If the Muslim Travel Ban ongoing court battle were a baseball game; yesterday Team Resistance had ACLU’s Senior Staff Attorney Omar Jadwat in the batter’s box.

Given his performance and the court’s response, perhaps he was placed a bit too high in the batting order. It wouldn’t be surprising if General Manger Obama demands Mr. Jadwat be replaced with a designated hitter. Apparently Omar has trouble with the curve.

Facing questions from the Fourth Circuit Court of Appeals, the ACLU attorney, also a NYU Adjunct Professor of Law mounted a spirited if not totally ignorant attack on President Trump’s constitutional right to invoke an Executive Order restricting entry to the U.S. from seven Mid-East countries.

His first swing and miss? (Powerline)

The Democrats who attacked President Trump’s travel order in front of carefully-selected Democratic judges made the extraordinary claim that the President’s statements on the stump, as a candidate, were somehow relevant to whether the order was constitutional. This claim implies that an order may be unconstitutional if issued by one president, while the exact same order would be perfectly fine if issued by another*. This is an absurd result. It may be absurd, but it is what the Democrats believe. ACLU lawyer Omar Jadwat, arguing today before the Fourth Circuit Court of Appeals, told the court that President Trump’s travel order “could be constitutional” if it had been written by Hillary Clinton. (Emphasis mine)*

In other words: Guilty while being Republican! (Wash Times)

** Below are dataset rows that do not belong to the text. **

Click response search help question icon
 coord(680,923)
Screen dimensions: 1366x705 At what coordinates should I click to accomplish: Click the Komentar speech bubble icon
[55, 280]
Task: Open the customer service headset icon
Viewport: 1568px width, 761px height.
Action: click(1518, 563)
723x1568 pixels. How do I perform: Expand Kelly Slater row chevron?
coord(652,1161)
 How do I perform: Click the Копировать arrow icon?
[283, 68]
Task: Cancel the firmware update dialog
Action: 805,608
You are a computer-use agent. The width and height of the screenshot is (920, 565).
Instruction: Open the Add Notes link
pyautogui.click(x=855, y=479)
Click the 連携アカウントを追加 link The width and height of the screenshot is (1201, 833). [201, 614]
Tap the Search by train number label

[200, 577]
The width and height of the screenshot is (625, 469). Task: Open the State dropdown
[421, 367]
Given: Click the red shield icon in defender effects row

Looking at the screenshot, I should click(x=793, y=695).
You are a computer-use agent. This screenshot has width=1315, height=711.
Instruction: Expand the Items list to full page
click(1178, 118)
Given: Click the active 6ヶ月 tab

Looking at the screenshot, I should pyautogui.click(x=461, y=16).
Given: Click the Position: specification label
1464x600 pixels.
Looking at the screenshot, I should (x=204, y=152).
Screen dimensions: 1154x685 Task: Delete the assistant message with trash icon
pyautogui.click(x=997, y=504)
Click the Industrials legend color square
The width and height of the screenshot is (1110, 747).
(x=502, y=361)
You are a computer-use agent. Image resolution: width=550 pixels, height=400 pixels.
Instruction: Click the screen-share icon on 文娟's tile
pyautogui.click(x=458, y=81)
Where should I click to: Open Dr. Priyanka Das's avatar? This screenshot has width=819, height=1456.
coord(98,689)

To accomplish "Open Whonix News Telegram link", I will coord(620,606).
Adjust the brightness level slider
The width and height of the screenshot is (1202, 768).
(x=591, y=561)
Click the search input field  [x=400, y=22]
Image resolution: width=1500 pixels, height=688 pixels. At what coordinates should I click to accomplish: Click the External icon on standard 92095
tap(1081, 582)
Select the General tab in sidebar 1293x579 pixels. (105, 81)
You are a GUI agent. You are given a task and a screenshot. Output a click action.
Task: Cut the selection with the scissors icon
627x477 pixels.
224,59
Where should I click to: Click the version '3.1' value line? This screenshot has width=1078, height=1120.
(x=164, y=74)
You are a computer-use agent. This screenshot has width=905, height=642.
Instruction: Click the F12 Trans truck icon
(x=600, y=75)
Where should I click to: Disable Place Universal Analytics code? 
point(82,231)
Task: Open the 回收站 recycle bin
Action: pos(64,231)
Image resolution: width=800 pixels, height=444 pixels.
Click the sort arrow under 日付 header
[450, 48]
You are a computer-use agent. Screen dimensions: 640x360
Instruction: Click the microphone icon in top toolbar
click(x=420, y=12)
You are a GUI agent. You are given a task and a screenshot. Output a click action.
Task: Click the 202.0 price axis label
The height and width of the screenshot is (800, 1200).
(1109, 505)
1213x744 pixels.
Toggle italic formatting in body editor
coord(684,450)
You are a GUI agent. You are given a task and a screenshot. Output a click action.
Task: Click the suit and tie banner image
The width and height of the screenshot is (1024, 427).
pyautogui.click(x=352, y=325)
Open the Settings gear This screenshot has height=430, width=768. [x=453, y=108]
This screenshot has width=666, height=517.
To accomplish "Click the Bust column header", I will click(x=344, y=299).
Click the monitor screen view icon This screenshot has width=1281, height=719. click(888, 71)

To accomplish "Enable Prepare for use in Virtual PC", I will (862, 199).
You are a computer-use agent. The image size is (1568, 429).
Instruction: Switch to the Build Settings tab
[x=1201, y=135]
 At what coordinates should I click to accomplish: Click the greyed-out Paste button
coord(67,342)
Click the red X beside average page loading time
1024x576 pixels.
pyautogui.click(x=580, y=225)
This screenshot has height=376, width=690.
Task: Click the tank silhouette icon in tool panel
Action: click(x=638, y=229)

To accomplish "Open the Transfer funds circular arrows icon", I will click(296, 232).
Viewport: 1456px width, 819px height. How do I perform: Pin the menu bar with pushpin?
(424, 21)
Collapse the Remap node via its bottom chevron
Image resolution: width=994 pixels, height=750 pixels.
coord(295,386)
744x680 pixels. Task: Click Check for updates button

Why doesn’t the ACLU just get it over with and argue that Trump’s guilty — of being Republican? That’d be more honest.

Poor Omar can’t be completely blamed for that line of attack, it had previously found friendly ground with US District Court Judge Theodore D. Chuang in the Maryland federal court. (WaPo-March 16, 2017)

A second federal judge issued an injunction Thursday blocking enforcement of one of the critical sections of President Trump’s revised travel ban, using Trump’s own comments against him in deciding that the ban was likely to run afoul of the Constitution. “The history of public statements continues to provide a convincing case that the purpose of the Second Executive Order remains the realization of the long-envisioned Muslim ban,” Chuang wrote.

But that wasn’t the showstopper. No, the penultimate peak of incompetence came with his next attempt (Powerline)

Jadwat, asked whether the order on its face is valid, says “No, I don’t think so, Your Honor, because the order is completely unprecedented.” To which one of the Fourth Circuit judges replies, with astonishment that seems mostly genuine: “So the first order on anything is invalid?” (Emphasis mine)

If this wasn’t so pitiful, it would be alarming. This wasn’t a legal argument at all. It was a blatant racist dog whistle, meant to shame the justices hearing the appeal. Because apparently what Team Resistance would like to say is this:

The only possible reason for the President’s Executive Order is because Republicans want to tear down and destroy our first black president’s legacy. Oh, and they hate Muslims as well!

That’s what they really want to say, but its just too harsh. So, they couch it in terms such as “unprecedented” trusting their sycophants to understand and be far more direct and mean spirited on Twitter.

Their hubris knows no bounds. However, when liberal magazines find themselves disagreeing with the ACLU, it is a lock the argument is weak. (New Yorker Magazine)

The Muslim ban is either constitutional or it’s not—and Donald Trump’s words on the campaign trail don’t settle that question one way or the other.

Honor and intellectual honesty are not important to Team Resistance. (Powerline)

As usual, the liberals have no coherent theory. Basically, they believe that anything they don’t like is unconstitutional. And “unconstitutional,” for them, has nothing to do with the actual written document called the Constitution, the charter on which our nation is founded. “Unconstitutional” merely means something they don’t like.

Somehow I find it difficult to believe Mr. Jadwat will be up to bat when the game moves to the Supreme Court. He’s a minor league player at best.